クエスト83 ルーザック覚醒
ルーザックは悩んでいた。本当にこのままで良いのかと。実力はついてきた。そりゃあ、一応大賢者グドルフの後継者だからな。しかし、覚醒するとまでには至っていなかった。
だが、それでは困るのだ。大魔王バルガスを倒す為には、もう1段階も2段階も上の次元のレベルに覚醒する必要がある。でなきゃ、俺はパーティーの御荷物になりかねない。ならばいっそ、ピルティン達と一端別離して修業を重ねるか?しかしこのパーティーには、俺が必要な事も良く分かりきっている。だからこそ悩ましいのだ。
長い目で見れば、絶対に覚醒はしておくべきだ。しかし事はそう単純ではない。こういう時に大切なのが、自分の意思だ。自分の意思の所在が何処にあるかを知れば、今何をやらなければならないか、分かる。頭で分かりきっていても、やるのは難しい。なかなか、理想通りには行かないものだ。
ルーザックはこんな大切な事を誰にも打ち明けなかった。それは、仲間が信頼出来ないといった類いのものでもない。仲間の事を思うばかり、言い出せなかった。しかし、1人で抱え込むのもあまり得策ではない。仲間の意志を聞くことも重要だ。

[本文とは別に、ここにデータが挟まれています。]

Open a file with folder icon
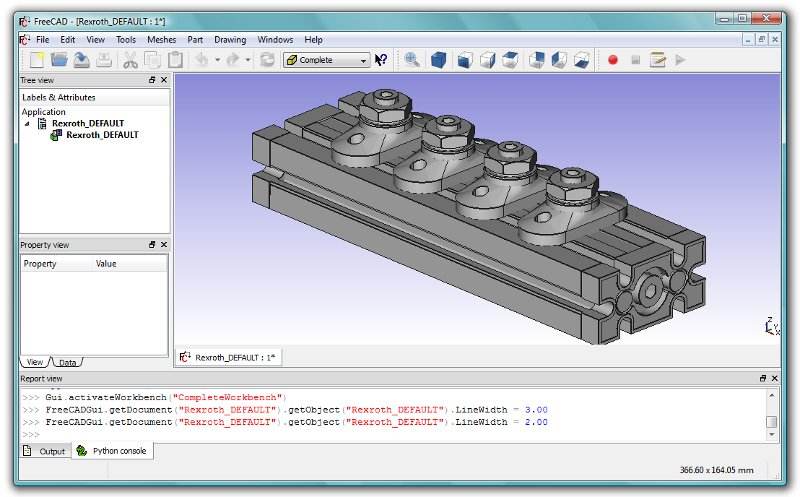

ルーザックは、パーティーのリーダーピルティンと、理想の道筋をつけるのが、この問題のベストアンサーだと思った。だが、ルーザックはピルティンに話題をふることが、出来ないでいた。ピルティンが嫌いだからとかそういう話ではない。ここは、リーダーの勇者ピルティンに勇気を出して、ピルティンに包み隠さず全てを話す事にした。勿論、反対される事は想定内だ。ここで黙ってパーティーを離れるのは簡単だ。だが、そんな事を出来るはずもない。パーティーに迷惑をかけるのが嫌なら、素直に話す事の方が懸命であろう。